Write out again, exactly, the lines below starting at the one with "Viewport: 800px width, 466px" and ending at the one with "Open the 审计".

> **DATA EXTRACTS**
* * *

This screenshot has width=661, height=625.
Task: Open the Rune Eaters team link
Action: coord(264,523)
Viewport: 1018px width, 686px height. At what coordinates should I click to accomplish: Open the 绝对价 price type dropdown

* * *

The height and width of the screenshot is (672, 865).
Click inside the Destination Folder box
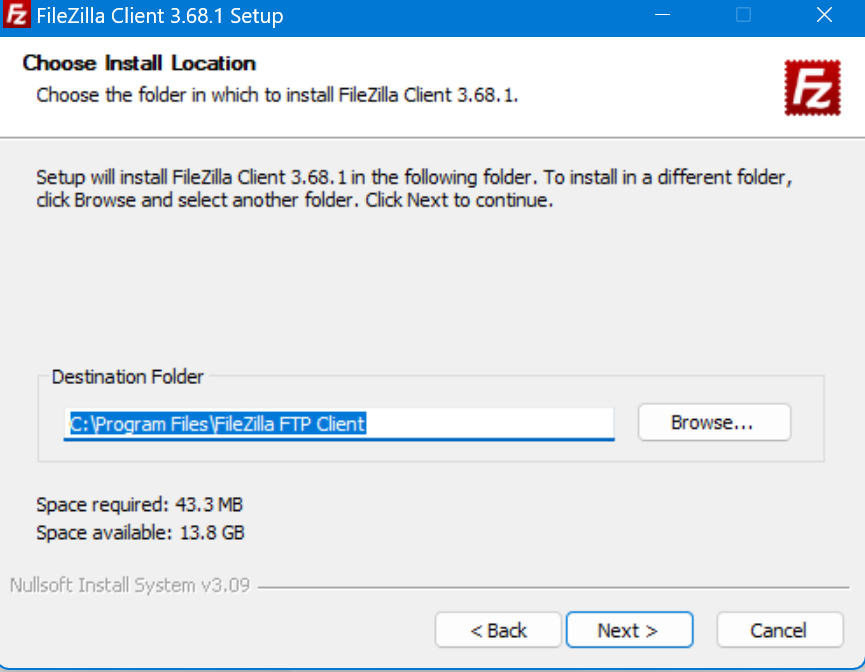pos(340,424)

* * *

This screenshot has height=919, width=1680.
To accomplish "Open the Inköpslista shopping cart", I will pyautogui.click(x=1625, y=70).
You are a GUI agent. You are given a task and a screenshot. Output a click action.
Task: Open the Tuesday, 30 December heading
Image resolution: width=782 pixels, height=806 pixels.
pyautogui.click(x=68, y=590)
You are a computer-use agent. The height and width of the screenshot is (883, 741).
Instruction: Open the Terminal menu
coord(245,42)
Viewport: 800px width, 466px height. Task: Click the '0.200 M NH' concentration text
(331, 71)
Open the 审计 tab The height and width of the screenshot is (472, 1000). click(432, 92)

* * *

> **EXERCISE ANSWER**
Viewport: 800px width, 466px height. Task: Click the '0.200 M NH' concentration text
(331, 71)
Open the 审计 tab The height and width of the screenshot is (472, 1000). click(432, 92)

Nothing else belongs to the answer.